__TO DO__:
Copy nothing from the entries below except the lines from the one containing "Screen dimensions: 1080x610" through the one containing "Task: Click the gray", and copy those exactly.

── DATASET RECORDS

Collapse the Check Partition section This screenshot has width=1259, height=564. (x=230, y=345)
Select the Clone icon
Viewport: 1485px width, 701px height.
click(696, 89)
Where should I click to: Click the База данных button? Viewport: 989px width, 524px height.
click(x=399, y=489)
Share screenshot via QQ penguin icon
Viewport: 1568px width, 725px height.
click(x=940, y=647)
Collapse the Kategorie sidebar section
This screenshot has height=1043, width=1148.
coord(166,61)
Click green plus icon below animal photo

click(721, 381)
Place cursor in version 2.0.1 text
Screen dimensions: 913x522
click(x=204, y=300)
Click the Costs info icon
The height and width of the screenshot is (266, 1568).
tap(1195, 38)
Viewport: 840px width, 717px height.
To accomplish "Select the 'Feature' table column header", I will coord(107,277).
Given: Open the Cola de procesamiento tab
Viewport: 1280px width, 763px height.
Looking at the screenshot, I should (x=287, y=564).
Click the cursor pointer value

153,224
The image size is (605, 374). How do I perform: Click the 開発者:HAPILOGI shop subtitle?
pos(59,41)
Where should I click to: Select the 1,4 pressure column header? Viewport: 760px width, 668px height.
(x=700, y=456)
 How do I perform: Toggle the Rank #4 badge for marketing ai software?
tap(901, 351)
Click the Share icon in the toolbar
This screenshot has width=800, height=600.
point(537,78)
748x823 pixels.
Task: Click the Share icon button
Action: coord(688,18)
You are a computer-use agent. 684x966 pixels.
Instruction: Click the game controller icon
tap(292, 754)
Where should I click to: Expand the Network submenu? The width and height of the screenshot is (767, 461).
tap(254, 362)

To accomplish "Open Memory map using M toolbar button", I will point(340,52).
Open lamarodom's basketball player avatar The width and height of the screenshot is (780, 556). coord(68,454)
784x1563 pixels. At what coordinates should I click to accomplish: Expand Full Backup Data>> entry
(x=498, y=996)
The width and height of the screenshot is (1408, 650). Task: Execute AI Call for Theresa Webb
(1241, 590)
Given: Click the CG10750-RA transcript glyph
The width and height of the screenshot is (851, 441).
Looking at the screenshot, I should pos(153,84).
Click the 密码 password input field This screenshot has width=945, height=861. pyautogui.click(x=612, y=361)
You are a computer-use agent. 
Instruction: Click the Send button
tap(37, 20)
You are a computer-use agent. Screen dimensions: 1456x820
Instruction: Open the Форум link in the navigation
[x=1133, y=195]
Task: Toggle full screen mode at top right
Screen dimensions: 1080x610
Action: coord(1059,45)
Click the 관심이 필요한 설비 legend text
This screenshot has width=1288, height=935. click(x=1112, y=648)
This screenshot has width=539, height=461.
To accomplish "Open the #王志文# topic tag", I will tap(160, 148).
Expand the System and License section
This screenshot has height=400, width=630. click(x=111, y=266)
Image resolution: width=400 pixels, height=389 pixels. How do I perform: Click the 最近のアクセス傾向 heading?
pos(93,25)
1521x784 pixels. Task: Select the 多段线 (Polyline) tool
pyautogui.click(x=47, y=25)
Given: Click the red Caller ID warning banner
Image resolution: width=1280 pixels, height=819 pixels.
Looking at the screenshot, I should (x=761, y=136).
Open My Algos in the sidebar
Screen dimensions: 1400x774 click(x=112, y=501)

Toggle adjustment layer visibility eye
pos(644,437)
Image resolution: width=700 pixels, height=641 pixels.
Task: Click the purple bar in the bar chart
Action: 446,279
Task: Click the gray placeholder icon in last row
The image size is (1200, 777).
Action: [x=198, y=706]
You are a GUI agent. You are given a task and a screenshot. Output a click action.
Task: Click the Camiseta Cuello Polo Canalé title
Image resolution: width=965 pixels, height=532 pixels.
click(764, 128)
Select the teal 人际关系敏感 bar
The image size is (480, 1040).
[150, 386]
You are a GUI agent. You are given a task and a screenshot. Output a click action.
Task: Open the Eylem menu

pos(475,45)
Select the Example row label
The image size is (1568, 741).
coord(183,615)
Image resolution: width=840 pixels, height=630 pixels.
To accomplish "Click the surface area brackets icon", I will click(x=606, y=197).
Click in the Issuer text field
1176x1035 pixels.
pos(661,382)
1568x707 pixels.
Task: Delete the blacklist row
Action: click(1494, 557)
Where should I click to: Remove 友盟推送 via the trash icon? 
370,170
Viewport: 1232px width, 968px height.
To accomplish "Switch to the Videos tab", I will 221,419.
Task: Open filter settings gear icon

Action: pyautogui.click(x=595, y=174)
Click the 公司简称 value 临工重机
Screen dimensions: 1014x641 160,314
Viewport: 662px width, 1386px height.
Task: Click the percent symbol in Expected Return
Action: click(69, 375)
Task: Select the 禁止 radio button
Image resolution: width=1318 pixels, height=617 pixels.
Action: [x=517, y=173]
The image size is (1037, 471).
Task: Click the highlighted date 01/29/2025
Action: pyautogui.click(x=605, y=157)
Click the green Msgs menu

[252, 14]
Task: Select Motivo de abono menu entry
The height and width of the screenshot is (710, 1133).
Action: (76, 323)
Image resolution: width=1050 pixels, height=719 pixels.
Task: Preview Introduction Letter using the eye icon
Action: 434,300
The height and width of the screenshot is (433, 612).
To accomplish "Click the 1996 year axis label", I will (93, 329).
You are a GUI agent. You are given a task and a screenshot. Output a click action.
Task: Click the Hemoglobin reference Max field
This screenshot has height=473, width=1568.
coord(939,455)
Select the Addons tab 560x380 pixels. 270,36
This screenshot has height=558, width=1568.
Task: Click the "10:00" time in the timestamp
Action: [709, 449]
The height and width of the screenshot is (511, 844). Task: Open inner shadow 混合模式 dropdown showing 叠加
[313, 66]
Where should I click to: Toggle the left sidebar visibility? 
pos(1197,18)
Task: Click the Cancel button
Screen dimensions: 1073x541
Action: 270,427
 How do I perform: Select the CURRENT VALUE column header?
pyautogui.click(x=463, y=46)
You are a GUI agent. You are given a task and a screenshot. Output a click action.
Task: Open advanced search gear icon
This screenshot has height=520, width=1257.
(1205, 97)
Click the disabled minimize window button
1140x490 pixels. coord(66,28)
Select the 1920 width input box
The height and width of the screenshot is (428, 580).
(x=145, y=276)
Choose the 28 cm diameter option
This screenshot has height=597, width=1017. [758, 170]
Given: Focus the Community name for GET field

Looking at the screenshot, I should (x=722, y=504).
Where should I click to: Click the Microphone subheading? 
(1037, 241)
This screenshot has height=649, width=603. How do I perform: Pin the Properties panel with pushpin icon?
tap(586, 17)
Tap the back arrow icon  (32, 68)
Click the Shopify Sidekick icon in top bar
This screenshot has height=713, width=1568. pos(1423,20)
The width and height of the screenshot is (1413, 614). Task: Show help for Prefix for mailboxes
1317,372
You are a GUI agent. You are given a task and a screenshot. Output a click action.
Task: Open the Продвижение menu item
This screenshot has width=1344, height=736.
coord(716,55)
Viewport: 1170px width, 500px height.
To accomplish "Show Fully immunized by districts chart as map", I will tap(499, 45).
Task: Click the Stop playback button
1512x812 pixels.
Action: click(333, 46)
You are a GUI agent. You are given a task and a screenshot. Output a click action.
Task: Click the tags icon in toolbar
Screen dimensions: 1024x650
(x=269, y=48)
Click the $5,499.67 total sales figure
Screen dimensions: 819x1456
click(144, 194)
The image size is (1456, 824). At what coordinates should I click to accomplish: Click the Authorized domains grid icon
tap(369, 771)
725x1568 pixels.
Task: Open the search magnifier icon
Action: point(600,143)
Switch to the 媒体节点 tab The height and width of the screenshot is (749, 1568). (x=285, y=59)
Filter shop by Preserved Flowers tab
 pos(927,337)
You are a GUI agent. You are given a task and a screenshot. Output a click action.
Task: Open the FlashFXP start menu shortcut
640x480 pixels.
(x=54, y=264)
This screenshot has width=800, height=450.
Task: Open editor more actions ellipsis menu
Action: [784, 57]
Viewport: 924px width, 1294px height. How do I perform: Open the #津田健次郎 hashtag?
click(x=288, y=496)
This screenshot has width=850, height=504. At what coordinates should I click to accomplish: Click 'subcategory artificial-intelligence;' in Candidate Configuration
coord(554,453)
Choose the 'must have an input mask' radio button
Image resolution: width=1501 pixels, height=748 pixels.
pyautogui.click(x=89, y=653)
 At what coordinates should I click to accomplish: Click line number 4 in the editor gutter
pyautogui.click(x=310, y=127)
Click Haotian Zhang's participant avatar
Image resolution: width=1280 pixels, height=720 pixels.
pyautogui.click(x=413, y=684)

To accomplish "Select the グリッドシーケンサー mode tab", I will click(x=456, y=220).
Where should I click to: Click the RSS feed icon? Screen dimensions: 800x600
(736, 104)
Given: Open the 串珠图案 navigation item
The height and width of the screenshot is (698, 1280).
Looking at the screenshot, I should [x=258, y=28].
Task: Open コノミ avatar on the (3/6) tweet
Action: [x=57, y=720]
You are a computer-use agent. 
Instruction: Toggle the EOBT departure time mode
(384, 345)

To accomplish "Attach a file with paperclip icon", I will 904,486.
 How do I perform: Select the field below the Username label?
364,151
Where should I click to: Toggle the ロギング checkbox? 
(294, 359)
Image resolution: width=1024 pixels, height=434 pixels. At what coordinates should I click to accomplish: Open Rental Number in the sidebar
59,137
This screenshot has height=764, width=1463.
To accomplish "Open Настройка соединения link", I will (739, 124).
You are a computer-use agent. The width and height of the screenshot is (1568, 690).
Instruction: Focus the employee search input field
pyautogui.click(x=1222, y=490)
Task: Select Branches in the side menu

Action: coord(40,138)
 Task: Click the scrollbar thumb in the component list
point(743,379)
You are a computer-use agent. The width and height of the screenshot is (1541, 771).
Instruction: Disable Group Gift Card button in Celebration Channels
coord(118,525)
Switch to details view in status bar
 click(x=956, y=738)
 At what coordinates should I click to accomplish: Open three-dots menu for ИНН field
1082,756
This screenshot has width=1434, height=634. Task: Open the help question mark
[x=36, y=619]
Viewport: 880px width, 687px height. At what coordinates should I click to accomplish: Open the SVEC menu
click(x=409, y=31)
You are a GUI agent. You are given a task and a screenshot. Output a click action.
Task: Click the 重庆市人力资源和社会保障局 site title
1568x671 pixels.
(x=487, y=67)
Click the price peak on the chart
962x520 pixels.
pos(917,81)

────

__ANSWER TO THIS TASK__:
Screen dimensions: 1080x610
Action: coord(1059,45)
Click the 관심이 필요한 설비 legend text
This screenshot has width=1288, height=935. click(x=1112, y=648)
This screenshot has width=539, height=461.
To accomplish "Open the #王志文# topic tag", I will tap(160, 148).
Expand the System and License section
This screenshot has height=400, width=630. click(x=111, y=266)
Image resolution: width=400 pixels, height=389 pixels. How do I perform: Click the 最近のアクセス傾向 heading?
pos(93,25)
1521x784 pixels. Task: Select the 多段线 (Polyline) tool
pyautogui.click(x=47, y=25)
Given: Click the red Caller ID warning banner
Image resolution: width=1280 pixels, height=819 pixels.
Looking at the screenshot, I should (x=761, y=136).
Open My Algos in the sidebar
Screen dimensions: 1400x774 click(x=112, y=501)

Toggle adjustment layer visibility eye
pos(644,437)
Image resolution: width=700 pixels, height=641 pixels.
Task: Click the purple bar in the bar chart
Action: 446,279
Task: Click the gray placeholder icon in last row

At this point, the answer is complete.